Bear Stearns' appetite for risk and lack of foresight were criticized at a hearing into the roots of the financial crisis, where former executives argued the firm's collapse was due to events beyond their control.
Members of the Financial Crisis Inquiry Commission grilled the executives on Wednesday over why the investment bank was so vulnerable to the loss of confidence that caused it to become the first major collapse of the crisis in March of 2008.
Commission Chairman Phil Angelides said Bear had a significant portfolio of mortgage-backed securities in 2007. About a month before its collapse, Bear had about $12.5 billion in loans with either no documentation or deficient documentation, more than the firm's total equity.
Why would you think that would be sustainable in any kind of market disruption? Angelides asked.
The congressionally-appointed commission is charged with chronicling the causes of the worst financial crisis since the 1930s and has been holding a series of hearings. It is due to deliver a report to lawmakers and White House by December 15.
Congress is already working on a bill to overhaul financial regulation but Angelides has said there will still be scope for further reforms, including possible changes to mortgage financing.
Bear Stearns was the first investment bank to experience a run on the bank in the crisis. Similar fears led to the demise of Lehman Brothers in September 2008 and the reorganization of the other three large investment banks.
NOT OUR FAULT
Paul Friedman, Bear's former senior managing director, said the loss of confidence in the firm was unwarranted given the firm's strong capital position and substantial liquidity.
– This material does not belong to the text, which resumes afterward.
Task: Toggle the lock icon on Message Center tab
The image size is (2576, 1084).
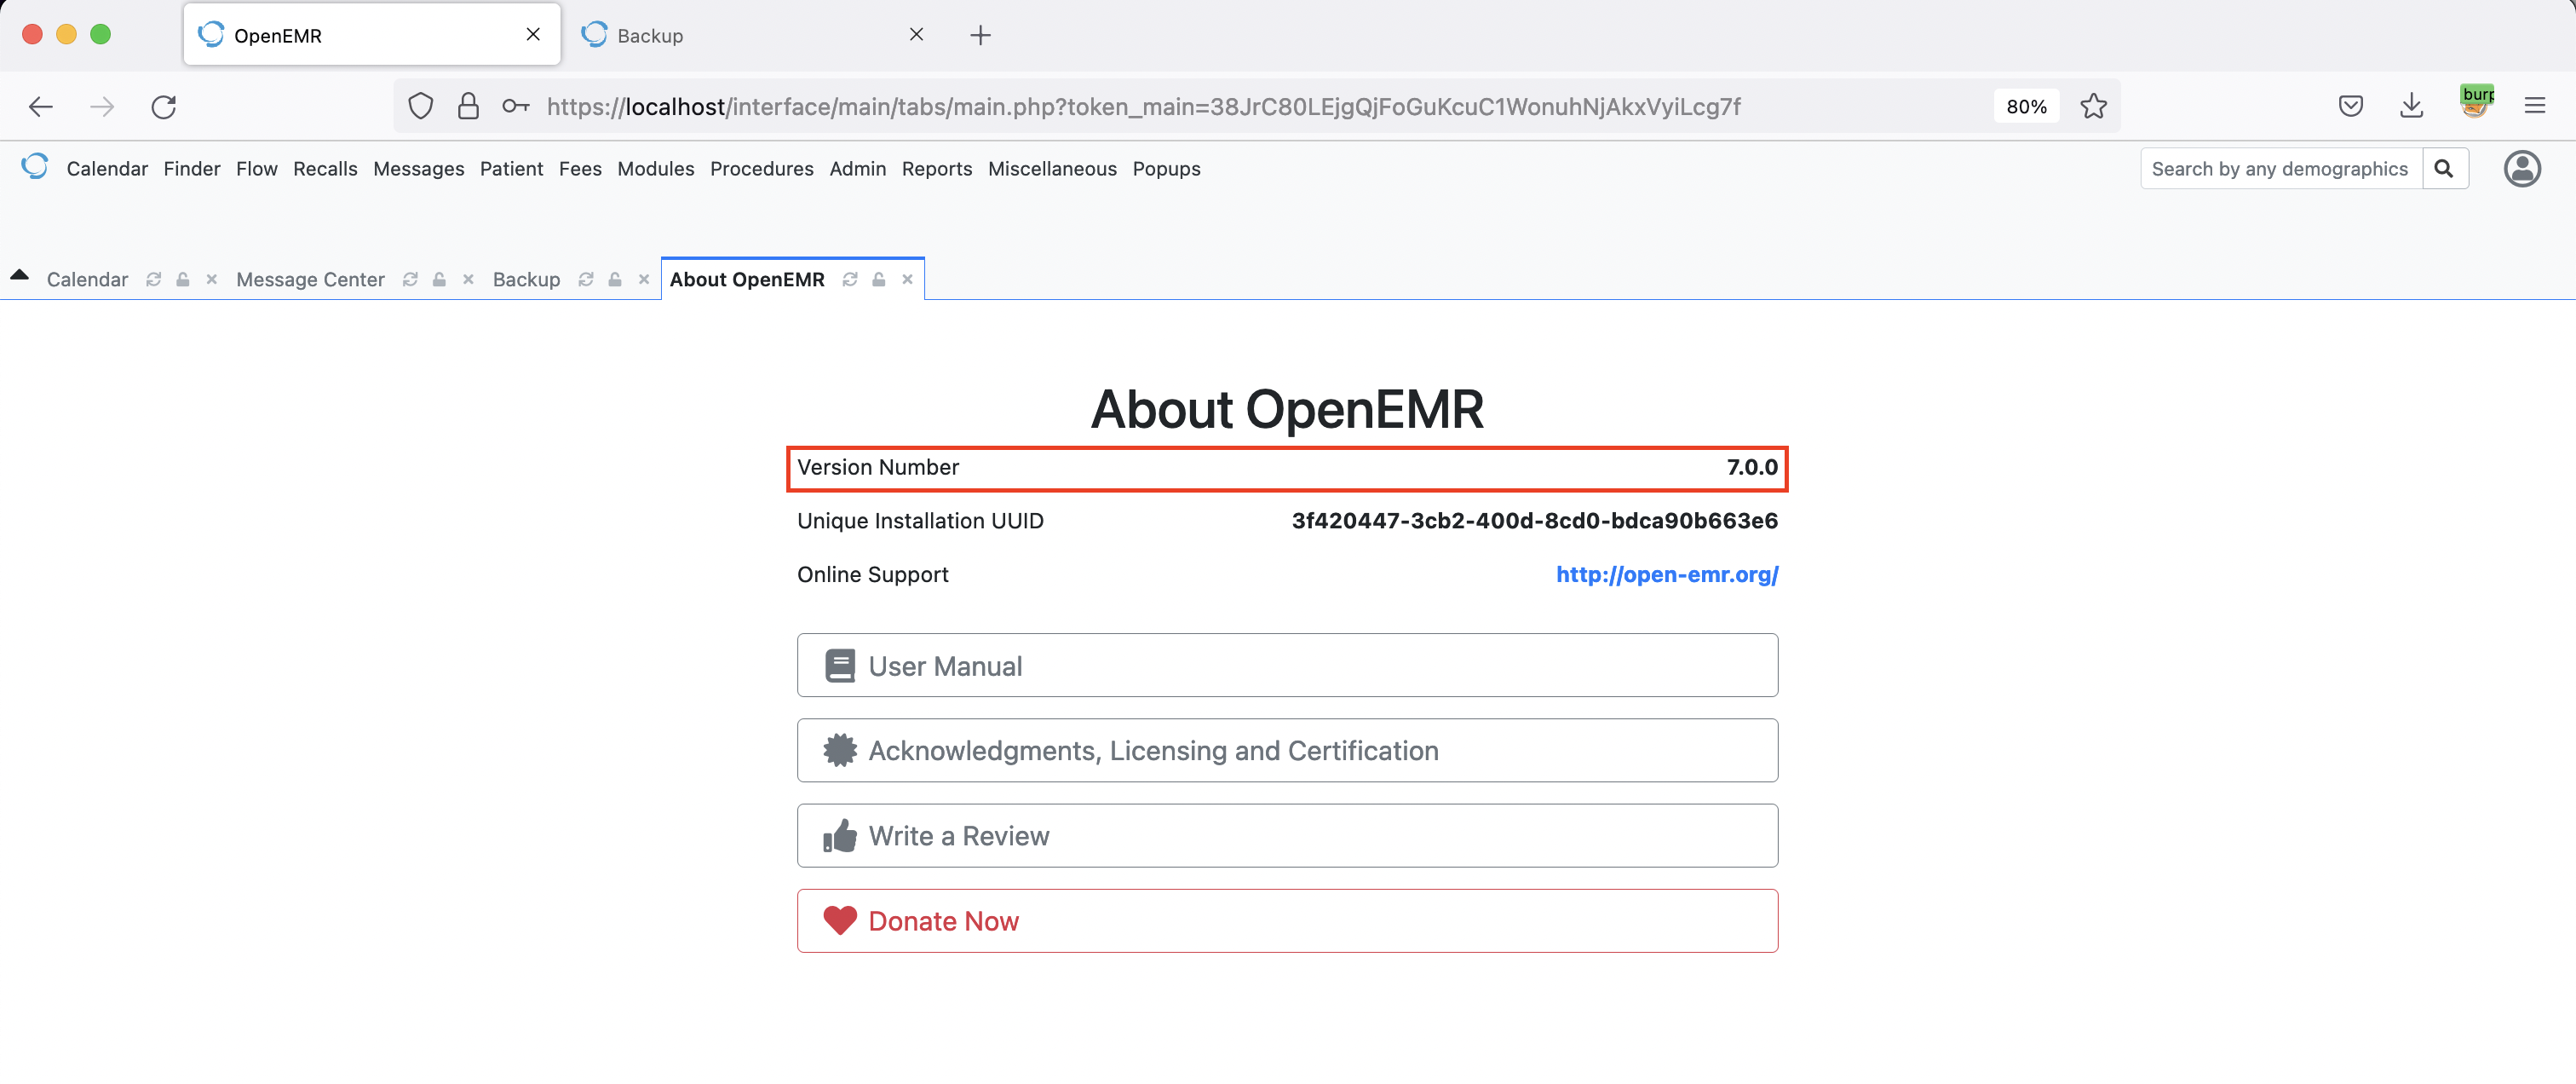Action: click(439, 280)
Samuel Molinaro, Bear's former chief financial officer, told the commission that fears, rumors and innuendo in March 2008 resulted in irrational behavior that caused a quintessential run on the bank at Bear Stearns.
While our liquidity and capital planning failed in the face of these overwhelming market forces, in this environment, without a lender of last resort or the stability of a deposit base, neither we nor the independent investment banking model itself could survive, Molinaro told the commission.
Both echoed comments made by former Chief Executive James Cayne, who left that post in January 2008, just months before Bear was sold to JPMorgan Chase & Co for a fire-sale price. Cayne said in prepared testimony that the lack of confidence in the firm was unjustified and irrational.
The financial commission's vice-chair Bill Thomas did not buy the former executives' arguments and questioned whether the firm overextended itself with too much leverage and complex mortgage securities.
How could you folks, as sophisticated as you were, with the models that everyone felt comfortable with, believe you were the victim... of unsubstantiated rumors, fears and innuendo -- that your colleagues did you in? Thomas asked.
Cayne and his successor, Alan Schwartz, were due to testify later on Wednesday to the commission about how the shadow banking system, a loosely regulated group of non-bank institutions and markets, contributed to the financial crisis.
Angelides sounded incredulous that Bear did not better position itself to survive a credit crunch. It seems like there were a lot of warnings signs, a lot of red and yellow lights going off.
Bear's fall was swift in March 2008. Despite an emergency line of credit from the Federal Reserve, it became clear within days the firm could not survive on its own, and the Federal Reserve and U.S. Treasury scrambled to arrange a sale to JPMorgan for the eventual price of $10 per share.
Five months later, Lehman filed for bankruptcy and the remaining large investment banks -- Merrill Lynch, Goldman Sachs and Morgan Stanley -- sought safety in the form of federal oversight. Merrill was bought by Bank of America. Goldman and Morgan became bank holding companies and are now subject to much stricter capital requirements and regulation.
All five investment banks were loosely supervised by the Securities and Exchange Commission for capital and liquidity requirements under the agency's voluntary so-called Consolidated Supervised Entity program.
SEC inspector General David Kotz said in prepared testimony for the commission that Bear Stearns was a highly leveraged firm with less capital and less diversification than other investment banks.
He criticized the SEC for becoming aware of numerous potential red flags about Bear Stearns' risk-taking but not taking action.
The SEC monitoring program has since been dismantled.
Other witness due to testify on Wednesday include former SEC chairmen Christopher Cox and William Donaldson.